When to use it
Pulling brand-color candidates from a photo a vendor sent over, reverse-engineering a mood board's dominant colors into a design system, checking an illustration's color distribution objectively, or picking text color for an image background (you need the background's dominant color to plan contrast).
How it differs from color-palette
| Tool | Input | Output | |---|---|---| | color-palette | One color (your brand) | 11-stop ramp (Tailwind 50–950) | | image-palette | One image | Dominant N colors (3–12) |
Opposite directions. One expands one color; the other compresses an image.
Algorithm
- k-means clustering, directly in sRGB. Deterministic init (mulberry32 seed 42), up to 20 iterations.

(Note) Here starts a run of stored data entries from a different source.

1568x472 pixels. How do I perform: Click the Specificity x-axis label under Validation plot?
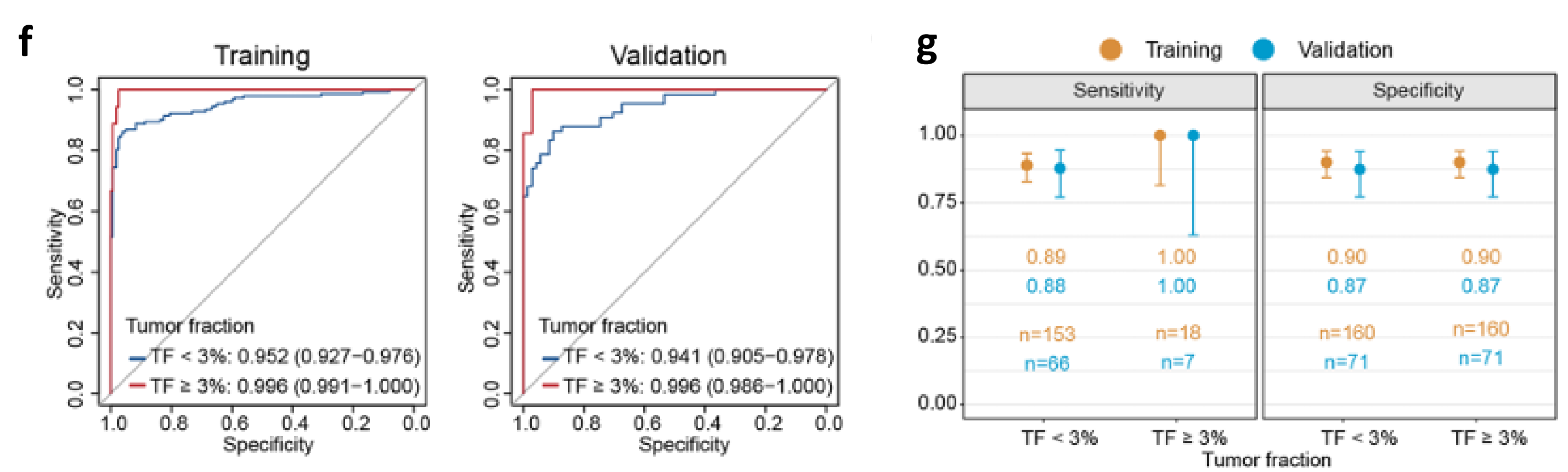(x=684, y=445)
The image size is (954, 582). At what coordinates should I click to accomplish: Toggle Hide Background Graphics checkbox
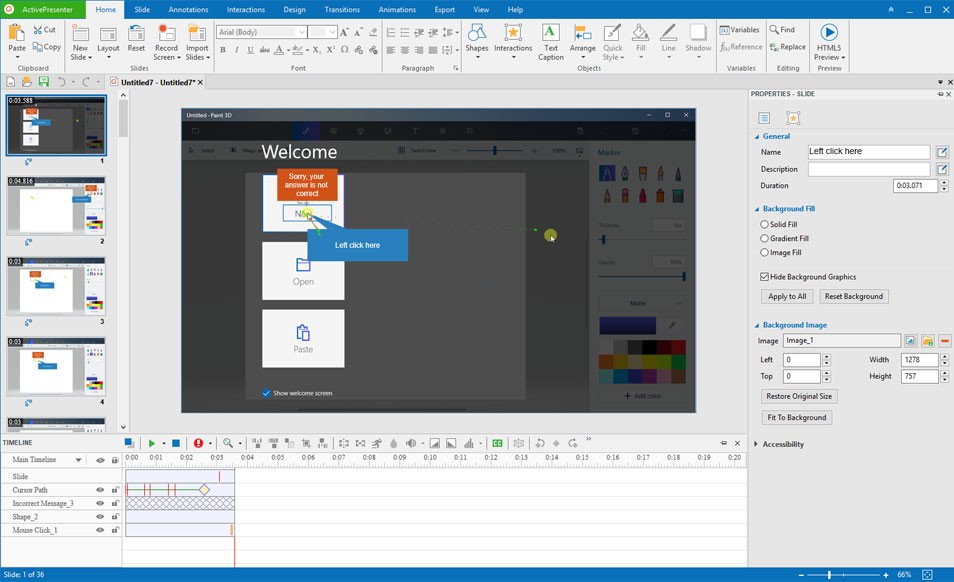(764, 277)
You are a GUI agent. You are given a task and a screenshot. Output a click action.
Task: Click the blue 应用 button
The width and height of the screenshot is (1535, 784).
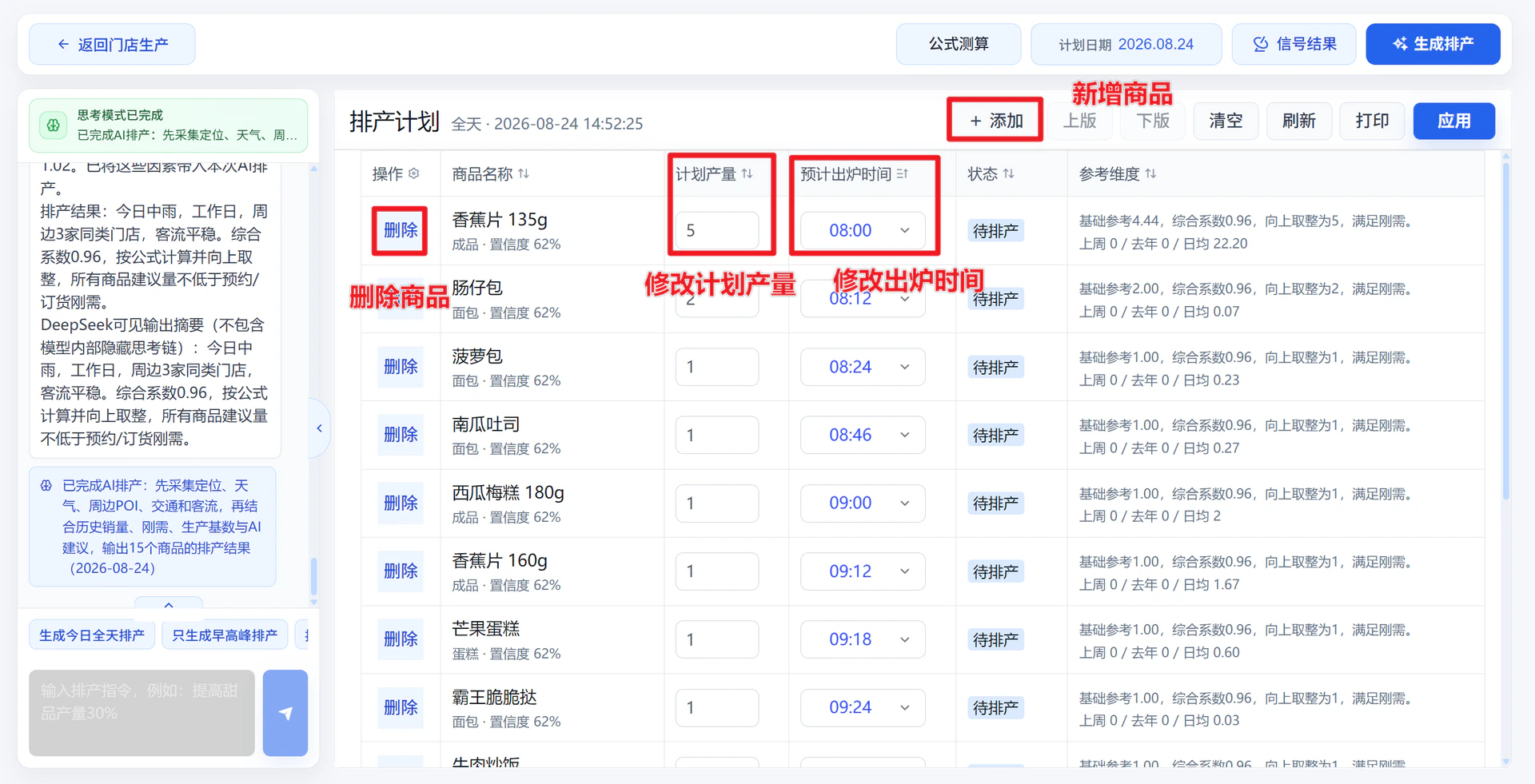pos(1453,121)
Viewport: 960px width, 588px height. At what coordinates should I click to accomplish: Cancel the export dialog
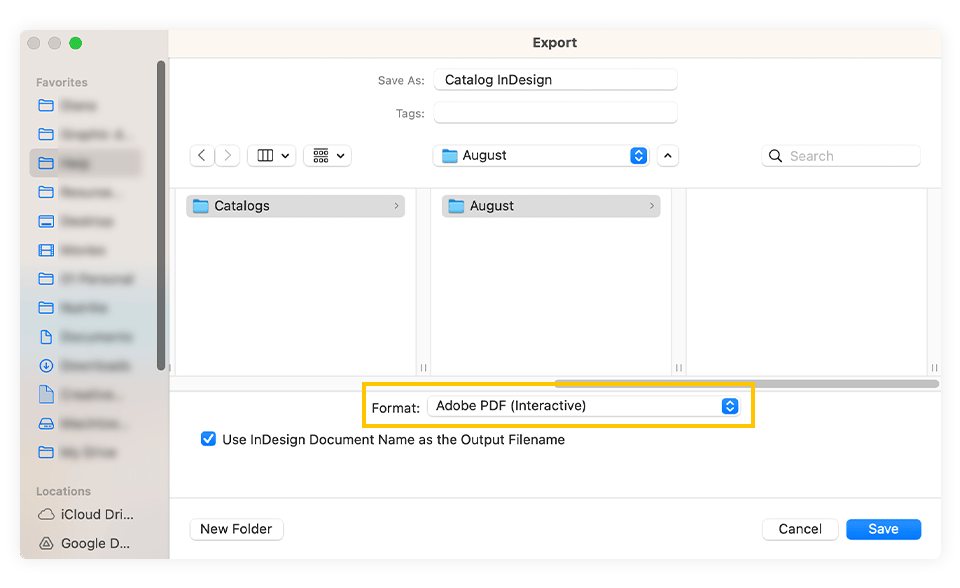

- 256×256 downsample with nearest-neighbor — 100K+ pixels finish in under a second.
- Web Worker keeps the main thread free, so the UI stays smooth on large images.
- Pixels with alpha < 128 are skipped — PNG transparency and SVG empty space do not pollute the palette.
Three export formats
- Hex list — one per line. For quick notes.
- CSS variables —
--brand-1: #...; /* weight 35.2% */. Includes the weight annotation. - Tailwind v4 @theme —
--color-brand-1: oklch(...);block. Pasteable directly into a Tailwind config.
Not the right tool when
- Strict design-system specs — k-means surfaces dominant color, but it is not a finished brand spec. Treat it as a starting point.
- Exact logo-color extraction — logos are usually SVG; parsing the
raw
fillattribute is more accurate. This tool works on raster pixels. - Color change over time (video frames) — this tool handles static images only. Extract individual frames first.
Privacy
Photos, design comps, and mood boards are not transmitted. Canvas
getImageData feeds a Web-Worker k-means; zero external API calls.
Images stay on the page
Photos, design comps, and mood boards are not transmitted. Canvas getImageData feeds a Web-Worker k-means — zero external API calls. The extracted color tokens also stay on the page.